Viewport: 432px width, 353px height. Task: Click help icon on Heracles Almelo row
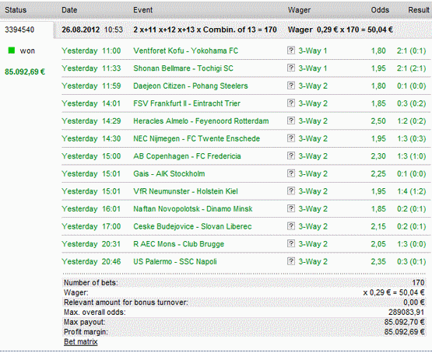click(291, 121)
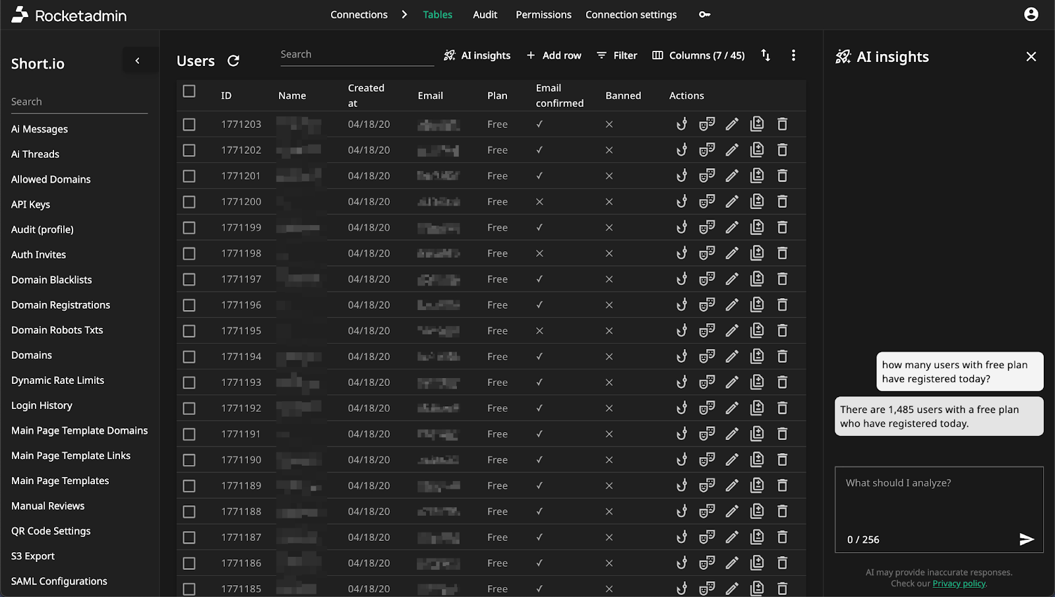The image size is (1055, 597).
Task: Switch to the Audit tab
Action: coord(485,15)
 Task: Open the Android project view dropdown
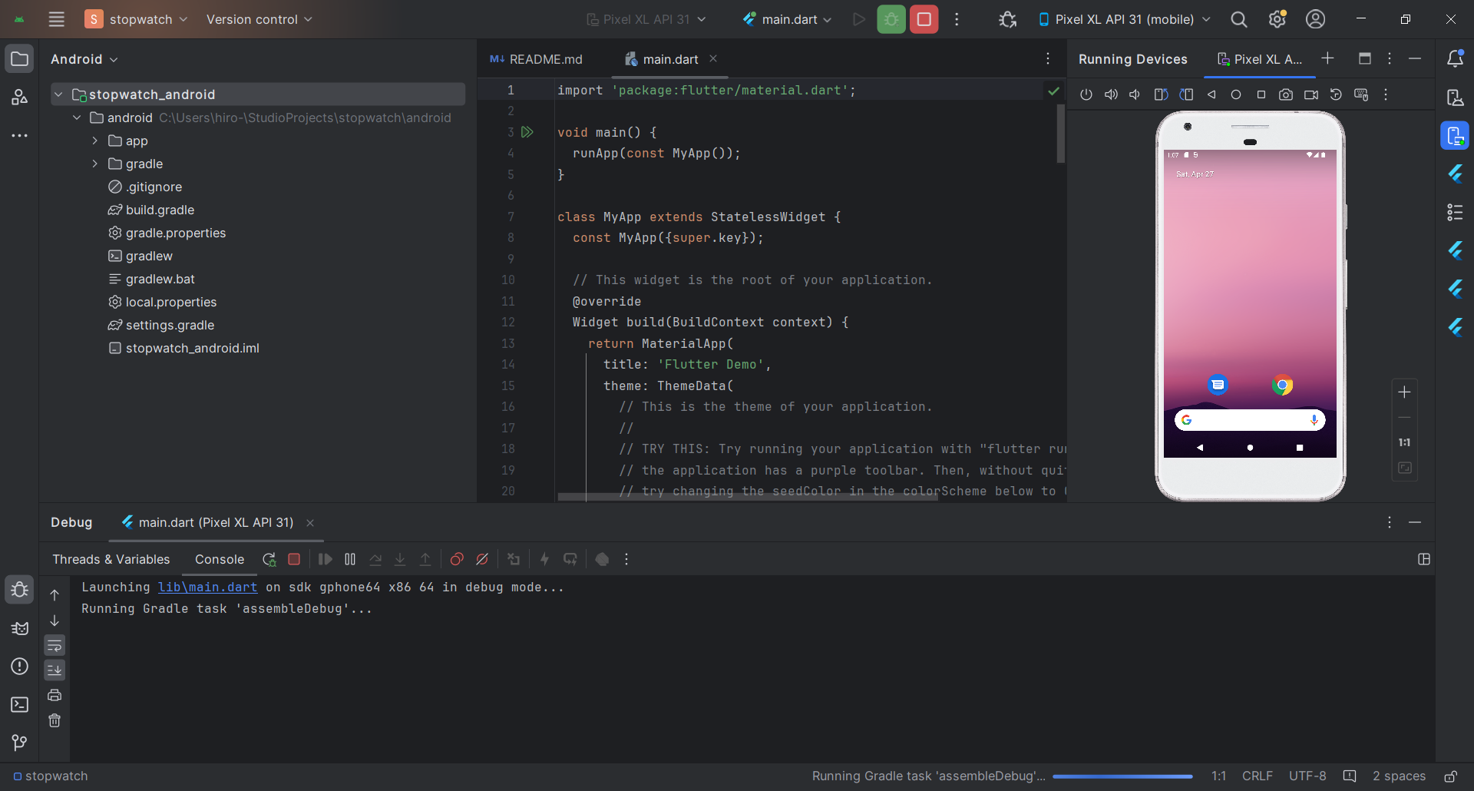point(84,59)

+---+

- _Job_
Please copy the listing above line for line without changing anything, and leave out the pictures.

- _Result for this task_
Viewport: 432px width, 353px height. Task: Click help icon on Heracles Almelo row
click(291, 121)
The image size is (1055, 597).
Task: Switch to the Audit tab
Action: coord(485,15)
 Task: Open the Android project view dropdown
point(84,59)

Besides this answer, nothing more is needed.